Females are primarily killed by men with the greatest risk coming from current or former intimate partners; a significant proportion of these women are killed by men they were dating.
Indigenous girls and women experience disproportionate rates of femicide in Canada. At least eight of the 57 victims were Indigenous women. Where information is known, this represents 19
percent of the victims; however, Indigenous peoples account for only four to five percent of the population.
Introduction
The Canadian Femicide Observatory for Justice and Accountability (CFOJA) was launched on Dec. 6, 2017. Its overall mandate is to track femicides in this country and to monitor state and social responses to these killings. This is the first report of the CFOJA focusing on the period January 1 to April 30, 2018. Given the recent nature of some of the femicides described below, minimal information is currently available. Information will be updated on an ongoing basis as it is released or becomes available. Data is drawn from media reports at this stage.
The CFOJA defines femicide as the killing of females because they are female primarily, but not exclusively, by men (see www.femicideincanada.ca). International discussions are ongoing about
the parameters that should be used to identify femicide.
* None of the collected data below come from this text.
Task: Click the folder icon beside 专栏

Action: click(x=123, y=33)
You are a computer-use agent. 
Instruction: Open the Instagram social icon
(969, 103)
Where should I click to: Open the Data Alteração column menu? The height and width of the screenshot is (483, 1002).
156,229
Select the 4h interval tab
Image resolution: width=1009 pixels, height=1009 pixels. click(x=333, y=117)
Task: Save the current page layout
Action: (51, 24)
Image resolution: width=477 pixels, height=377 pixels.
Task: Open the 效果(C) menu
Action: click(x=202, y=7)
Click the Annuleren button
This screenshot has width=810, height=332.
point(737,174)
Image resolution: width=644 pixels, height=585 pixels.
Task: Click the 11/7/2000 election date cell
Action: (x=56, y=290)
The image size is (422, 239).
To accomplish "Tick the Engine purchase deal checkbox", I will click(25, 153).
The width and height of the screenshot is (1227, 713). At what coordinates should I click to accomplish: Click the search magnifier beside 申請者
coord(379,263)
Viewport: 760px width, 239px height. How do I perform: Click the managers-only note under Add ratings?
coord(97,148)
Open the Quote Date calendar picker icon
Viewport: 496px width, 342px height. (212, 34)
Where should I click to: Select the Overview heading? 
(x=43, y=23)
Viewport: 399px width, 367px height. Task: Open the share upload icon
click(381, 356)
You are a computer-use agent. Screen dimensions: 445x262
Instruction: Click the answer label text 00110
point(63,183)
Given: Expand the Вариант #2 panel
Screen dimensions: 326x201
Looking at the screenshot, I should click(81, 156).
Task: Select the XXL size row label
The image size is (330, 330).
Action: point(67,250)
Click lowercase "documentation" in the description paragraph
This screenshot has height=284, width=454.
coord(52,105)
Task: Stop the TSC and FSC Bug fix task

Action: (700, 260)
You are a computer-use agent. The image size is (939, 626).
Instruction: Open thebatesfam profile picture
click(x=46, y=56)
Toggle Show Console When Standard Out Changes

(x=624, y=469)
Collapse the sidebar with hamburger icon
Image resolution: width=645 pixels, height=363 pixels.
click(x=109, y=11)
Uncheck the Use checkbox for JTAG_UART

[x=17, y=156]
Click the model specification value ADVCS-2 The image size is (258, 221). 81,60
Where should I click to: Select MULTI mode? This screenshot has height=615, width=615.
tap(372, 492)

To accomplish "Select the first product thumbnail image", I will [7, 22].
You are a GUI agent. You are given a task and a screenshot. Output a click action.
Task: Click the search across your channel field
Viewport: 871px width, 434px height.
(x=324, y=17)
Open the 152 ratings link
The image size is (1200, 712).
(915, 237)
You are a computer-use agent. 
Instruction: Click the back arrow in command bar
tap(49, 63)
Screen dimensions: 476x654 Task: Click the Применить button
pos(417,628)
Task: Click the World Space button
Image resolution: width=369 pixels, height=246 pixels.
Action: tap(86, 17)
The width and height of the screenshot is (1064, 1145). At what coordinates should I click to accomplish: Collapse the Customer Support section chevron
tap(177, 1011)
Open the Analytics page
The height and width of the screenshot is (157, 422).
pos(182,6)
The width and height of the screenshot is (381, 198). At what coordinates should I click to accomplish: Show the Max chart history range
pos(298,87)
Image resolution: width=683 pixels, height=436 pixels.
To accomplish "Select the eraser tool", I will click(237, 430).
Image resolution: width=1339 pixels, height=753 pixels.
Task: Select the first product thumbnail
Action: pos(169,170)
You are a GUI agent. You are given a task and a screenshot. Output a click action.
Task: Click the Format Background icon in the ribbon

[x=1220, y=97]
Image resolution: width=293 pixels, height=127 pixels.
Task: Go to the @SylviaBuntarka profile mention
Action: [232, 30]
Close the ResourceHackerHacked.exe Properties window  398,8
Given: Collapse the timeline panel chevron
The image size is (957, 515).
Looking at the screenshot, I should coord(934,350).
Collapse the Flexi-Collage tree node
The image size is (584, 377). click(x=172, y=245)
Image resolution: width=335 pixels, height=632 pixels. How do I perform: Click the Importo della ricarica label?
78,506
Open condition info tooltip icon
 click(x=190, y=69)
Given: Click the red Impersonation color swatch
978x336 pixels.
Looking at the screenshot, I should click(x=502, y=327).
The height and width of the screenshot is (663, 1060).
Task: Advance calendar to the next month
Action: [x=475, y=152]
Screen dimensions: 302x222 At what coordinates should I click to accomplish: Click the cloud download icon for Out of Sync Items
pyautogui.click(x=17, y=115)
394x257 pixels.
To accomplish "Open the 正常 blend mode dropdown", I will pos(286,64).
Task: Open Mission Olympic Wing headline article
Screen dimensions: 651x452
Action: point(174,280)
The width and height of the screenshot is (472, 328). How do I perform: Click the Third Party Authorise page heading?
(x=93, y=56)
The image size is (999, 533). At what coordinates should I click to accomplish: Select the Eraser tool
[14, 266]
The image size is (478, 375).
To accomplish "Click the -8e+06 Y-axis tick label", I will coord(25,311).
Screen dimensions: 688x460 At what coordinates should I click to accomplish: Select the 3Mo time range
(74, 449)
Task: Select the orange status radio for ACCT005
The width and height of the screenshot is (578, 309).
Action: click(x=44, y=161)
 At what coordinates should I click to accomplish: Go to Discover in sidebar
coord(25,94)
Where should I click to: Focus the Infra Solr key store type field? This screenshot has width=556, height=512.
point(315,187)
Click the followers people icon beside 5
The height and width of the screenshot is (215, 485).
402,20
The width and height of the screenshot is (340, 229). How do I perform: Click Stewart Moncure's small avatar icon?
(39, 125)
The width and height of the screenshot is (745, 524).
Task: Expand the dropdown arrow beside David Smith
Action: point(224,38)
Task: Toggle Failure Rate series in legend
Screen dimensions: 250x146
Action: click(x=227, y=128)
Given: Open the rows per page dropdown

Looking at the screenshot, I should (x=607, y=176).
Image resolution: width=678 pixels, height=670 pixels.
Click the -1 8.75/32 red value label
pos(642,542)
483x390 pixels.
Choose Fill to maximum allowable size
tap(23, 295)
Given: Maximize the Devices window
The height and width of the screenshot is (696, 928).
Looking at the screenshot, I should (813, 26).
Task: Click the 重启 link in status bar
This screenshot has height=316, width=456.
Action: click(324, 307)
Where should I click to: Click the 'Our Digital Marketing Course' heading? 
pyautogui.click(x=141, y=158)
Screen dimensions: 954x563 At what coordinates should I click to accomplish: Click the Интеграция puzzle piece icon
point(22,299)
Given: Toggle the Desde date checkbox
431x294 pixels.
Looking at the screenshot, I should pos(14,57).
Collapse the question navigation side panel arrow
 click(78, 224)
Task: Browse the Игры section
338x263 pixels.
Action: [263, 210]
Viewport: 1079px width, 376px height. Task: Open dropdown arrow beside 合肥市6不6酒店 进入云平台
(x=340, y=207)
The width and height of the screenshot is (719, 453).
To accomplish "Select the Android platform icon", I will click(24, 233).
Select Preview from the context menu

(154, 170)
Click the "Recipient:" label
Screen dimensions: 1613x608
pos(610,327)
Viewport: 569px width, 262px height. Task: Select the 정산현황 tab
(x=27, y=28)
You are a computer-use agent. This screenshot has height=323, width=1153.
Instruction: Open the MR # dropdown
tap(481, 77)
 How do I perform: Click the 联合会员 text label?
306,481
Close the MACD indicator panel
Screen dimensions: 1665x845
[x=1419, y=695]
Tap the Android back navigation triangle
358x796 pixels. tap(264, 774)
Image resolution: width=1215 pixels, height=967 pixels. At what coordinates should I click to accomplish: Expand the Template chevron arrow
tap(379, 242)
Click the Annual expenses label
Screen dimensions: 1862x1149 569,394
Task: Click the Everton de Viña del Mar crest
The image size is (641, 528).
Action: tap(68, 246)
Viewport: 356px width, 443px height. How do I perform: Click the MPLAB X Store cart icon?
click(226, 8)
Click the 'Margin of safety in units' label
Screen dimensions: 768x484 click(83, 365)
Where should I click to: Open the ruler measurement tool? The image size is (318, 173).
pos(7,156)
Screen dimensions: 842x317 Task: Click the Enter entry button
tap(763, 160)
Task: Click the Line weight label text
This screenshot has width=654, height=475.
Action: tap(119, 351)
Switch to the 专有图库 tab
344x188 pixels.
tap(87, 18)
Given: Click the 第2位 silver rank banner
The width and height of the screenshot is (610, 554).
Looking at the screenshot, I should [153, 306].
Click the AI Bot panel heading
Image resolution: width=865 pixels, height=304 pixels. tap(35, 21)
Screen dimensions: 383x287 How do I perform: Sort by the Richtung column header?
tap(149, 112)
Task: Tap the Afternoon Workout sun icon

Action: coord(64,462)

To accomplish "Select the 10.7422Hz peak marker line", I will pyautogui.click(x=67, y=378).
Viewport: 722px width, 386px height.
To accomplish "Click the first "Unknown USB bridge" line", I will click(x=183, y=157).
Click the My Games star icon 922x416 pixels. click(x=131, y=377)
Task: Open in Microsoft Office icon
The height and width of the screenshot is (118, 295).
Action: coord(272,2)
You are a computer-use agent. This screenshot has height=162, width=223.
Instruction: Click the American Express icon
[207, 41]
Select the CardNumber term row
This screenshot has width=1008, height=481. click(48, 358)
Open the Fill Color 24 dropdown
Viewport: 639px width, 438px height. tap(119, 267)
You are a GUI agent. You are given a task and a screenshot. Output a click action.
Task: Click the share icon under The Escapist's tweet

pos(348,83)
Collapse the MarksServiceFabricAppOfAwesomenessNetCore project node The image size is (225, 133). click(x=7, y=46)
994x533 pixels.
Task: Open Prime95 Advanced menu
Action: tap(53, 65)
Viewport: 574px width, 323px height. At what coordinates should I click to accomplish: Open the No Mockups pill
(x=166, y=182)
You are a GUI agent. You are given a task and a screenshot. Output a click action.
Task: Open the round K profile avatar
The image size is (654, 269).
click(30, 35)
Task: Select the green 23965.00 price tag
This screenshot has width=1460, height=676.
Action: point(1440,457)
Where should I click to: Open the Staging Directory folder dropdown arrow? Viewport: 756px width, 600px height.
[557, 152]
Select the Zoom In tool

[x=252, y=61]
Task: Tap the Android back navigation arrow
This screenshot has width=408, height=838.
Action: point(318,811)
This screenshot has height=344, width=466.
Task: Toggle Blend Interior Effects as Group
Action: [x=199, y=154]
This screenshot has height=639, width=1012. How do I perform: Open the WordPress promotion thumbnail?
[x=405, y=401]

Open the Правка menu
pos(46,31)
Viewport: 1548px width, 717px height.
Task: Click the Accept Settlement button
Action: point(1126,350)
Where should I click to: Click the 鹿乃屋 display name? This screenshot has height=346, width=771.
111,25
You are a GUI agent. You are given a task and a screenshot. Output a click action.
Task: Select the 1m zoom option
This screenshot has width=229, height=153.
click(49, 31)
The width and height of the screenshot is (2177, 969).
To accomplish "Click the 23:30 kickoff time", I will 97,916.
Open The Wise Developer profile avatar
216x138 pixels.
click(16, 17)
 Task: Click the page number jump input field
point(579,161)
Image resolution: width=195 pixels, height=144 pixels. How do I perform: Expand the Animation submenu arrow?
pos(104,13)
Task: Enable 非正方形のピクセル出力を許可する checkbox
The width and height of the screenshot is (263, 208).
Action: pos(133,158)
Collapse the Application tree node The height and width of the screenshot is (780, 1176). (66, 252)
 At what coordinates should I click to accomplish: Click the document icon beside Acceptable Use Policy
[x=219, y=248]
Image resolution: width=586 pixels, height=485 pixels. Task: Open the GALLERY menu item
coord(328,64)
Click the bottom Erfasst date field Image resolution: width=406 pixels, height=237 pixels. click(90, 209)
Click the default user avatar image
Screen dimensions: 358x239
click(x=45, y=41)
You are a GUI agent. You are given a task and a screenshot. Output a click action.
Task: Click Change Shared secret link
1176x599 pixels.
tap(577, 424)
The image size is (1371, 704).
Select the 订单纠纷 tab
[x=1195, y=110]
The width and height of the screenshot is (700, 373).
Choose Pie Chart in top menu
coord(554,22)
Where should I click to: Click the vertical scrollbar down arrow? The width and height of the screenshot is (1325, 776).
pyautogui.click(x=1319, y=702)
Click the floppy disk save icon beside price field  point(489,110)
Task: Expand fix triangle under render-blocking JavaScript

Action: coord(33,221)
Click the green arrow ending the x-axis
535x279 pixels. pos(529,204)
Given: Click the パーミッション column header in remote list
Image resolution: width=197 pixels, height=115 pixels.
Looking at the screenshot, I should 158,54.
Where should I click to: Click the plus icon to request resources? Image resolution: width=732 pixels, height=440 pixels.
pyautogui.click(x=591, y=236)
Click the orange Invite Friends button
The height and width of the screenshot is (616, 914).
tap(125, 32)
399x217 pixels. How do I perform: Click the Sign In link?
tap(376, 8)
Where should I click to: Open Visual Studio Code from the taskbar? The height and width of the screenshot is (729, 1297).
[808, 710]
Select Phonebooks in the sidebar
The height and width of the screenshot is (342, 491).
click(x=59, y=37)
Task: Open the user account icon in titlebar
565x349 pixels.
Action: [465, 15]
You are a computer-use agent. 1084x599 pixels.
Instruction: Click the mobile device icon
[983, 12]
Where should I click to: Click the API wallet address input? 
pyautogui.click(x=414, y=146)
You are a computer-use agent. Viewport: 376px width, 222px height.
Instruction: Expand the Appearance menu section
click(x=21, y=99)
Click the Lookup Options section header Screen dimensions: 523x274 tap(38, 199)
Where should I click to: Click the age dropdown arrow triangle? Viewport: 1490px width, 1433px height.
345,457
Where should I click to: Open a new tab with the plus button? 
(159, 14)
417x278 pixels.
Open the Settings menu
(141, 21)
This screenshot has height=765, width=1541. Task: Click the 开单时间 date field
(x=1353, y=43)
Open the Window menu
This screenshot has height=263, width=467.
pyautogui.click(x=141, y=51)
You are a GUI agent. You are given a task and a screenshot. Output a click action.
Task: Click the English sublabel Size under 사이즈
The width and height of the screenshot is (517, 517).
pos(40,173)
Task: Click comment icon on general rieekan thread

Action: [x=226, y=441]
As such, in line with other countries and for tracking purposes, we count all female victims as femicides until more specific criteria are
agreed upon and/or more detail becomes available about the circumstances of the killing (see http://www.femicideincanada.ca/home/what).
Since the beginning of 2018, at least 57 females have been killed in Canada. This is one femicide victim every other day in this country. We consider this a minimum estimate since it is likely that
some femicides have not yet been reported or discovered, including those that may involve women and girls who have disappeared. In nine of the 57 cases (16%), a perpetrator has not yet been
identified. Two of these nine cases are possible femicide-suicides, four are being investigated as suspicious deaths, and three are recognized as homicide but remain unsolved.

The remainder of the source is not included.